50 Blue
Courtesy of the Exhibitor:
About the work: In Oded Hirsch’s video “50 Blue” (2009), the artist’s brother struggles silently through muddied earth, over hills, and down rocky ravines to deliver his wheelchair-bound father to the shores of the Sea of Galilee. Yellow slicker-clad figures appear to hoist the father onto a rickety tower so that he may appreciate the view.

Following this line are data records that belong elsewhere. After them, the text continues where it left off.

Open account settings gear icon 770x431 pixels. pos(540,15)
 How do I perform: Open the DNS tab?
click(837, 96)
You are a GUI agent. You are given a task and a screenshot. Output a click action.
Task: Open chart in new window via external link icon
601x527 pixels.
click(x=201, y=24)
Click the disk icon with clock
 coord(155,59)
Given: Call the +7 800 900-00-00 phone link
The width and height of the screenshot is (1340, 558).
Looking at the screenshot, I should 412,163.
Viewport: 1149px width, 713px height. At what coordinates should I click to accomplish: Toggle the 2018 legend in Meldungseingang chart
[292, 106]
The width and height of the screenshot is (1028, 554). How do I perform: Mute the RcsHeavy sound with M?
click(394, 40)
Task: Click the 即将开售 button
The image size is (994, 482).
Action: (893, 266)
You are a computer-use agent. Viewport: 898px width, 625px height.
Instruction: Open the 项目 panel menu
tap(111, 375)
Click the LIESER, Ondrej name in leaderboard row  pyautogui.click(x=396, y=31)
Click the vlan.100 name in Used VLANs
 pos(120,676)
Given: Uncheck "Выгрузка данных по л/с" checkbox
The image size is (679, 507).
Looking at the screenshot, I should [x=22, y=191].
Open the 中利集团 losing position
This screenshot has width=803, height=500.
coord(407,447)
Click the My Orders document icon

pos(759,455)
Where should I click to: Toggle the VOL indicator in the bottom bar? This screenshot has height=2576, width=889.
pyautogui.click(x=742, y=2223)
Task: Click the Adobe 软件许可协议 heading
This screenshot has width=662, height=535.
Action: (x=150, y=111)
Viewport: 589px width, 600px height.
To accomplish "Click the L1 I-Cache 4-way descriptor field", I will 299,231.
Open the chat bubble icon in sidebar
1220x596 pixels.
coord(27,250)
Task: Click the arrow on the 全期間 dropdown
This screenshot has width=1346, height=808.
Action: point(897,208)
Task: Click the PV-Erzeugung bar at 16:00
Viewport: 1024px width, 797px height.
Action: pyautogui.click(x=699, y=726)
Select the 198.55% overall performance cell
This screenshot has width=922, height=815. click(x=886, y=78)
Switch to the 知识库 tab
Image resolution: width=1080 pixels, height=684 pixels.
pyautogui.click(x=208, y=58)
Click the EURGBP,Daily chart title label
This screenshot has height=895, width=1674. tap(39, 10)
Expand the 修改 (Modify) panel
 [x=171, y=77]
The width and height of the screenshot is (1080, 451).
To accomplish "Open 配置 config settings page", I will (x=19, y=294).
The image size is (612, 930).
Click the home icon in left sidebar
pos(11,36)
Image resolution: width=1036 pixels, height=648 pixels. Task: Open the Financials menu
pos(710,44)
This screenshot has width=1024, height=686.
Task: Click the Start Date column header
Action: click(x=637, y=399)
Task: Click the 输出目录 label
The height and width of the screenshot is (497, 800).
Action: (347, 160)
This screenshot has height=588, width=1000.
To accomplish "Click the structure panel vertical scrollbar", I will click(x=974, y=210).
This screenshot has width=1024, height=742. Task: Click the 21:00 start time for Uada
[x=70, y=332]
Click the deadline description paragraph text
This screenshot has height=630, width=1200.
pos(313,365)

It is this oddly pointless physical feat performed by a team of uniformed, anonymous beings, set in a spectacularly isolated landscape which emphasizes process as the priority. Hirsch questions the notion of purpose, togetherness and utopia, presenting work that is both political and parabolic, but still remains intimate and profound, inspiring a broad range of interpretation.
“Hirsch evokes our eternal need to build towers of babel to touch the gods” -Jerry Saltz, New York Magazine
“In his mysterious narratives Mr. Hirsch manages to pay homage to his kibbutz roots while invoking larger and less predictable models of collective action, from  the Arab Spring to Occupy Wall Street.” -Karen Rosenberg, The New York Times
“Oded Hirsch offers poignant visions, grand and small, of spiritual fulfillment.” -Robert Shuster, The Village Voice
“Israel as a place of strange vistas and fraught history is intensely present in the work of Oded Hirsch, whose task-oriented videos are among the show’s most haunting.” -Roberta Smith, The New York Times
About the artist: Oded Hirsch was born in 1976 in Kibbutz Afikim, Israel. He holds an MFA in Visual Arts from Pratt Institute, Brooklyn, NY. His work has been exhibited at the Liverpool Biennial, UK; MASS MoCA, North Adams, MA; The Israel Museum, Jerusalem, Israel; The Neueberger Museum, SUNY Purchase, NY; The Contemporary Jewish Museum, San Francisco, CA; The Queens Museum of Art, NY; The Ramat-Gan Museum of Art, Israel; and The Jewish Museum, Munich, Germany .
Hirsch is a recipient of the 2012 NYFA fellowship; the 2011 Jerome Foundation Film Grant; the 2011 Laurie Tisch Illumination Fund Production Grant; the 2010 Six Points Fellowship; the 2009 Artis Exhibition Grant; and the 2009 Foundation for Contemporary Arts’ Exhibition Grant. His work was featured and reviewed in The New York Times, ARTFORUM, New York Magazine, The Village Voice, ARTnews Magazine, and ArtCritical.